▸ **WHAT THE TASK REQUIRES**
Look through the data below. Pick out the lines holding the string "chat".

*** Opening of DATA SUPPLIED ***

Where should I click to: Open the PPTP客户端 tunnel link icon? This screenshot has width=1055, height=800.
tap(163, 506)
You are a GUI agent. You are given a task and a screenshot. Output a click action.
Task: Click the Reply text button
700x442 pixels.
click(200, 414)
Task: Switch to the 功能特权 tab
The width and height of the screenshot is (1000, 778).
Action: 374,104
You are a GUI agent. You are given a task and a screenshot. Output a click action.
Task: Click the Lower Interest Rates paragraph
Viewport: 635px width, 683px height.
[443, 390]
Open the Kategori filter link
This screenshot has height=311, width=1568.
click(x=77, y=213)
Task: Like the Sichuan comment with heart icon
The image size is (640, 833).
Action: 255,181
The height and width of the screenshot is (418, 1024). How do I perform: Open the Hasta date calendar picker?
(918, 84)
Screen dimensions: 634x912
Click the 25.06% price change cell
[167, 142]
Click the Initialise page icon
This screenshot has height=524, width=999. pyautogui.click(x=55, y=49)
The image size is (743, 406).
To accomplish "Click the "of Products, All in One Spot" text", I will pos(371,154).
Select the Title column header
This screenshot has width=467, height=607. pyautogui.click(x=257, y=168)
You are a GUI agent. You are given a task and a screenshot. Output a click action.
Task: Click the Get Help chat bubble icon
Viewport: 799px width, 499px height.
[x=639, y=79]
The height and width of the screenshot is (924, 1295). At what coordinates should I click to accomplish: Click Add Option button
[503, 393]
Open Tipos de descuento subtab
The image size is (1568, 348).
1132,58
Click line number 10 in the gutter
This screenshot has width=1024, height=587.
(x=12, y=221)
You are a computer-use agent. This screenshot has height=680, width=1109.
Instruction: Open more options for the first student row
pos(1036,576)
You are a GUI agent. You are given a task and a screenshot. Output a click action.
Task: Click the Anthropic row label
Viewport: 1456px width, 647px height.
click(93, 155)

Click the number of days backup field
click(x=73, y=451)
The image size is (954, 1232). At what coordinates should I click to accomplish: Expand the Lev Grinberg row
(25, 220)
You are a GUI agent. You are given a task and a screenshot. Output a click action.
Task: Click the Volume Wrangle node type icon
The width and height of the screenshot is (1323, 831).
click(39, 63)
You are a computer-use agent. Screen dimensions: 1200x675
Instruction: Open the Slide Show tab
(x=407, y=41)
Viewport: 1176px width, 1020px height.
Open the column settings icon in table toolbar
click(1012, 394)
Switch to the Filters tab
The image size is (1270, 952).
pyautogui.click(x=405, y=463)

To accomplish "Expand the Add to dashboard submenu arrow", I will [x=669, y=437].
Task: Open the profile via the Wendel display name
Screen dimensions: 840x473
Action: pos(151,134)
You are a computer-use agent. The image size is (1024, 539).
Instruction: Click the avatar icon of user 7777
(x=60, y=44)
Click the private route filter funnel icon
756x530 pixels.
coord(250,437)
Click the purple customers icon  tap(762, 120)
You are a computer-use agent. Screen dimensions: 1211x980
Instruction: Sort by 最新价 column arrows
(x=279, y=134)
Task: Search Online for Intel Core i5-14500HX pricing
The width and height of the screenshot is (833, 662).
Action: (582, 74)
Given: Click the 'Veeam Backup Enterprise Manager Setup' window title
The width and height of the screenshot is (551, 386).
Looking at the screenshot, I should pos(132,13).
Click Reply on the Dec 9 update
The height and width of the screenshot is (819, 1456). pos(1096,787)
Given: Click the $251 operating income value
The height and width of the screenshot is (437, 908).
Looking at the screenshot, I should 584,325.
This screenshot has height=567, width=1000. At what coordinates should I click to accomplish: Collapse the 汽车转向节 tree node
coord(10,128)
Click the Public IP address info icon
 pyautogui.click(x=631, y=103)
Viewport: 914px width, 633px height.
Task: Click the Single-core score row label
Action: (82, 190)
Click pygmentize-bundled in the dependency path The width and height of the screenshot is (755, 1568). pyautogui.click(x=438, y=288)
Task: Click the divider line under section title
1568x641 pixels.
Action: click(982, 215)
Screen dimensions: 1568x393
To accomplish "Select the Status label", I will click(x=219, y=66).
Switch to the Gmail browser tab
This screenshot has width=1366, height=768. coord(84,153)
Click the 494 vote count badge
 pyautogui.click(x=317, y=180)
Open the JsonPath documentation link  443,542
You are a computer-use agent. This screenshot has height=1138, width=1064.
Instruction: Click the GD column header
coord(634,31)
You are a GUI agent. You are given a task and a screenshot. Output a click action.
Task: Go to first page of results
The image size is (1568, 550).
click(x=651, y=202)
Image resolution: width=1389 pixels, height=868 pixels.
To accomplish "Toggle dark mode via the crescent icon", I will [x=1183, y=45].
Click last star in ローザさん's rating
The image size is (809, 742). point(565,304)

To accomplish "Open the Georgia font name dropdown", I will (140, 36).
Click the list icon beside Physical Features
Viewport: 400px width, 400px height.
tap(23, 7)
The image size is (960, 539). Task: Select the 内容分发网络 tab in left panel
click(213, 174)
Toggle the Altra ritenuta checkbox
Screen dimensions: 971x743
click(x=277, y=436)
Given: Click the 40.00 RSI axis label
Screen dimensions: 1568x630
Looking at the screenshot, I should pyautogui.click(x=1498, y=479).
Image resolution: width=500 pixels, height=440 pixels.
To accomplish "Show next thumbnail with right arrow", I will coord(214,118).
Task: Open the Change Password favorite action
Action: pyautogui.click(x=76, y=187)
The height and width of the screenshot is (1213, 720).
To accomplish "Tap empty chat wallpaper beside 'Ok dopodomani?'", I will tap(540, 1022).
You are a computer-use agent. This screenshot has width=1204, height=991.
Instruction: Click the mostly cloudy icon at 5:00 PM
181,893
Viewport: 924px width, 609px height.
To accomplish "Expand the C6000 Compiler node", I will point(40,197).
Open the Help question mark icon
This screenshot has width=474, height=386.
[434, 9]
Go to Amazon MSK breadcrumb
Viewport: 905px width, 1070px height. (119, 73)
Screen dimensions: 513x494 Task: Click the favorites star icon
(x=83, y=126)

*** Close of DATA SUPPLIED ***

▸ **RESPONSE AREA**
Task: Click the Get Help chat bubble icon
To accomplish "Tap empty chat wallpaper beside 'Ok dopodomani?'", I will tap(540, 1022).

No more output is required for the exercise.